[Start of Attachment]
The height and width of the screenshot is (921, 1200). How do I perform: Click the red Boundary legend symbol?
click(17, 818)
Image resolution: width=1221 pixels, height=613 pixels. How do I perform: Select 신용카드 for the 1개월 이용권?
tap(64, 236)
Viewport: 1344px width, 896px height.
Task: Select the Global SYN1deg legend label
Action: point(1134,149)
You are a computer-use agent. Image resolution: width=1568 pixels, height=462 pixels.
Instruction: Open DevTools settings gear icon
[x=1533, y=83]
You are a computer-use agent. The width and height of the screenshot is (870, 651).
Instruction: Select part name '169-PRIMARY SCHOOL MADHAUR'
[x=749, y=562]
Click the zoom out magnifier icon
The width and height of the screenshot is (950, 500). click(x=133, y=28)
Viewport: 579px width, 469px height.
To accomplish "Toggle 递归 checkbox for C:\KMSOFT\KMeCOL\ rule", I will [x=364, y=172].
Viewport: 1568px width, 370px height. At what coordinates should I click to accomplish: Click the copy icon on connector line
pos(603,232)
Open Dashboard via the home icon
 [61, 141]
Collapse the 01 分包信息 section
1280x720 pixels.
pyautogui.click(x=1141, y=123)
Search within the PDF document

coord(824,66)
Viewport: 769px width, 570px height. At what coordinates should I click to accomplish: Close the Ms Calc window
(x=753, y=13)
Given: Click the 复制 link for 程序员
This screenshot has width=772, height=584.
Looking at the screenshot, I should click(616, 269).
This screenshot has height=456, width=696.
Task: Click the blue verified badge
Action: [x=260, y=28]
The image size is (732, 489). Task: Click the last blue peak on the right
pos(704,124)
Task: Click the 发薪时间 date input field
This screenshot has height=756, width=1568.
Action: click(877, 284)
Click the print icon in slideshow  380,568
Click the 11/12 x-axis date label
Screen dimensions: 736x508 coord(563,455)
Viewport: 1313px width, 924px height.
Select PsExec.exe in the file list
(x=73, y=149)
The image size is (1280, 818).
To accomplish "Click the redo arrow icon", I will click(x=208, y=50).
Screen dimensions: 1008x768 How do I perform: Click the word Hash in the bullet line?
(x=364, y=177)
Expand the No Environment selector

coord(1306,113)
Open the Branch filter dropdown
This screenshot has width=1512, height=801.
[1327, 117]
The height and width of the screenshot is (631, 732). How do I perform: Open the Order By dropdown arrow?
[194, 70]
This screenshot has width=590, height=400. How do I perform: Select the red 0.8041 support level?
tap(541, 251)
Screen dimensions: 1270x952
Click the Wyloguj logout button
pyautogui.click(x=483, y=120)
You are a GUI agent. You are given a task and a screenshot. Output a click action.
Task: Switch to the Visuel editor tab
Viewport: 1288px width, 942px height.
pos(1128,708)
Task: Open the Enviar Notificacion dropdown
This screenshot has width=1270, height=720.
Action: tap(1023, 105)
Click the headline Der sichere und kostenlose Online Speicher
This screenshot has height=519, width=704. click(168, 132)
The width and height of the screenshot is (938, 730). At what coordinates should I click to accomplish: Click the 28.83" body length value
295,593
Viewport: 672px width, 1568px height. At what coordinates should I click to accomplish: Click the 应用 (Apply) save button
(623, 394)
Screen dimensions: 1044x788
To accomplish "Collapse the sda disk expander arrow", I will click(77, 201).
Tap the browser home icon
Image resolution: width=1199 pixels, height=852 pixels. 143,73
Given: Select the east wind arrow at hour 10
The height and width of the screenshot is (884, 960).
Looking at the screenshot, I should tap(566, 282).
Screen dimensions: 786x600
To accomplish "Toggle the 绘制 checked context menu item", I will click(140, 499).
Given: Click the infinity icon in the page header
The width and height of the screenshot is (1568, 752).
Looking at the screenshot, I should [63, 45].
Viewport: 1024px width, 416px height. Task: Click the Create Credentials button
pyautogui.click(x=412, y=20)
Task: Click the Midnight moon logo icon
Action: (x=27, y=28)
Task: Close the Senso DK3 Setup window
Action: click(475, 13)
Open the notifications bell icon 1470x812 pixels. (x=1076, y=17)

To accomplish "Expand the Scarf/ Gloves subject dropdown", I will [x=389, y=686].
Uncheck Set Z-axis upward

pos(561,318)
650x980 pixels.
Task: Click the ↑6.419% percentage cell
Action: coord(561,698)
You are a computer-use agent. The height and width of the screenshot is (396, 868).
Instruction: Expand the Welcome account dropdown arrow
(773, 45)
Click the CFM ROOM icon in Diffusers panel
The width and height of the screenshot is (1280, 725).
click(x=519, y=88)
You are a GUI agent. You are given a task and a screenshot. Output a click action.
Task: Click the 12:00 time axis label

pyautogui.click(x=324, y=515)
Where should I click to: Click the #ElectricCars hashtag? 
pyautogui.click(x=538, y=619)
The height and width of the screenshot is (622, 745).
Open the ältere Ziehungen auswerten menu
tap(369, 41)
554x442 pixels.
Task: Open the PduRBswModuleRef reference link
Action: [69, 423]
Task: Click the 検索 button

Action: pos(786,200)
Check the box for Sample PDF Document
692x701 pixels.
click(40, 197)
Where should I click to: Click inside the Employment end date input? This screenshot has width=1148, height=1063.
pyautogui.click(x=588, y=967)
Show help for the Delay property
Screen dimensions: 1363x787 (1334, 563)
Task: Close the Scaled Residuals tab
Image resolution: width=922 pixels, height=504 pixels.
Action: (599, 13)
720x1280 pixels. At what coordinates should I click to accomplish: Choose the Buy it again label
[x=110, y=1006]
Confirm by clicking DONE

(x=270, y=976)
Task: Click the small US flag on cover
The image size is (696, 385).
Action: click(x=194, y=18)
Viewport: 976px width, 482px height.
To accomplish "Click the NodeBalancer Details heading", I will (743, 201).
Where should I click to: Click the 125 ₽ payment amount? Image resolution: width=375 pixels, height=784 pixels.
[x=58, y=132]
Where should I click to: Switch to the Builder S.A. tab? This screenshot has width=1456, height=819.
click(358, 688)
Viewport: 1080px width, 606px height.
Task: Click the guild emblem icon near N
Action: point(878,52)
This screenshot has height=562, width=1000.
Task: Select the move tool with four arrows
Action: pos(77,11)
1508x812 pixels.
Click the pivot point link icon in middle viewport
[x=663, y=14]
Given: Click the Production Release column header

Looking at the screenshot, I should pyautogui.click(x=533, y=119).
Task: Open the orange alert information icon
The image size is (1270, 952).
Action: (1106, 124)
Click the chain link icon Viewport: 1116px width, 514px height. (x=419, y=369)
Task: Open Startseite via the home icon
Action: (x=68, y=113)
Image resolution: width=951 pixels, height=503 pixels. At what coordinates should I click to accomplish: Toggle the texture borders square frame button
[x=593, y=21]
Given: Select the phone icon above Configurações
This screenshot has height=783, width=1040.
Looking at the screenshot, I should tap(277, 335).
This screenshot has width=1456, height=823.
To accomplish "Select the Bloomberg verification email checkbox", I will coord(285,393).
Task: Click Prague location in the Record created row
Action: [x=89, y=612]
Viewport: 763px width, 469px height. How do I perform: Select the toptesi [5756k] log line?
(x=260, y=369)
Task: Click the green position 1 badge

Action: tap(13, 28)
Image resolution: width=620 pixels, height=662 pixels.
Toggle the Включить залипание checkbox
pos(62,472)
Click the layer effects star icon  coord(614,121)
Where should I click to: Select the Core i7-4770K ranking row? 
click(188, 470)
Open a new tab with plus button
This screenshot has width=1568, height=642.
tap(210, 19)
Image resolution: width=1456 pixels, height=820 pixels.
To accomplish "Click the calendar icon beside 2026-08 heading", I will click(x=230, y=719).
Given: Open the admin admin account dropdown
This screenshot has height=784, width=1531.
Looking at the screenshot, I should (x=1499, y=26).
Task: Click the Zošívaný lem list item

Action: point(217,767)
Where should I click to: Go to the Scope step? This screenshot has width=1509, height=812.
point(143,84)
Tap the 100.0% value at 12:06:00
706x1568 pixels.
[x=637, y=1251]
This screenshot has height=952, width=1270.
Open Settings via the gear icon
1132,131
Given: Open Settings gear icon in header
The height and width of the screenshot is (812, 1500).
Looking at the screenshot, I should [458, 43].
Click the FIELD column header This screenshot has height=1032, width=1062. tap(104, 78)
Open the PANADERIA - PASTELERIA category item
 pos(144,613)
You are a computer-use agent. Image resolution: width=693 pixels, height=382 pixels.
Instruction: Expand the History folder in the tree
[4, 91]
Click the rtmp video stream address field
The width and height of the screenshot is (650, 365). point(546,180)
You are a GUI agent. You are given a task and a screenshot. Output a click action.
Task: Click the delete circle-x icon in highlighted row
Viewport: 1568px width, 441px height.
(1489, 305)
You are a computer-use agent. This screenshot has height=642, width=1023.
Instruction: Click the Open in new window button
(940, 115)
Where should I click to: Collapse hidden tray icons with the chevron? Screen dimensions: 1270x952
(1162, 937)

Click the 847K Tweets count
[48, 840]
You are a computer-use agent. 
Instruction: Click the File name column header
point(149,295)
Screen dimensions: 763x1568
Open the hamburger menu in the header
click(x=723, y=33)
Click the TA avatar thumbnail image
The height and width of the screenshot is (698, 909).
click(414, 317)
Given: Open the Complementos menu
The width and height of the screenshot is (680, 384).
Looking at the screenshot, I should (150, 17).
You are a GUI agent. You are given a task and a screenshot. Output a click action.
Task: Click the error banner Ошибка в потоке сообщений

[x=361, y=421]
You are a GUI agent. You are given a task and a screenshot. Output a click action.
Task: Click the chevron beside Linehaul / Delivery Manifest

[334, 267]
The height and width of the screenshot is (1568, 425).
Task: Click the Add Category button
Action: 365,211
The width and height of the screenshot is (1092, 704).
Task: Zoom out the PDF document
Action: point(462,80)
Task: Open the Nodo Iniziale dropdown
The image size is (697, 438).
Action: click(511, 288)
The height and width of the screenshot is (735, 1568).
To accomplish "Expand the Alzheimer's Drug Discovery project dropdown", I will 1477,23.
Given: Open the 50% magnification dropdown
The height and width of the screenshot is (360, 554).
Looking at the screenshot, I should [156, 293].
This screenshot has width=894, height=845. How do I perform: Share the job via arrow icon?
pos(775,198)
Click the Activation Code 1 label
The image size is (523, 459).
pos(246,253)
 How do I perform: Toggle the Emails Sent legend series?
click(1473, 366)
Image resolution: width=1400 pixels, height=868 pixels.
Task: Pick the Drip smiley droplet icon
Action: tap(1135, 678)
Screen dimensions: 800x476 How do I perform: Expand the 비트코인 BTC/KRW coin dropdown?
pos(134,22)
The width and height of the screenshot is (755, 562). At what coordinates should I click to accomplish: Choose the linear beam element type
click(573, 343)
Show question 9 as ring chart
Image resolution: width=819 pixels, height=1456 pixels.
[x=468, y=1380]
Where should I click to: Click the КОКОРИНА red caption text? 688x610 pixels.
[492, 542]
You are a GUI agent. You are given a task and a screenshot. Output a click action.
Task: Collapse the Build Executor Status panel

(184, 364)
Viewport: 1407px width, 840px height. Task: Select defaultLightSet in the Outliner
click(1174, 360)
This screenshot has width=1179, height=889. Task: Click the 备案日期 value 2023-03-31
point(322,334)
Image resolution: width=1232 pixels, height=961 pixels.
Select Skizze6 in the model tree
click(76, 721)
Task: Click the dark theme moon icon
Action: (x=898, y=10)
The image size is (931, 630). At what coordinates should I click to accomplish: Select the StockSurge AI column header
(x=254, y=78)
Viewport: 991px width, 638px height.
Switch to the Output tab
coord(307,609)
[End of Attachment]
TASK REQUIREMENTS -> Line count for "heading": count the lines in the records above that contain this word, and write only the number.

EXPECTED ANSWER -> 2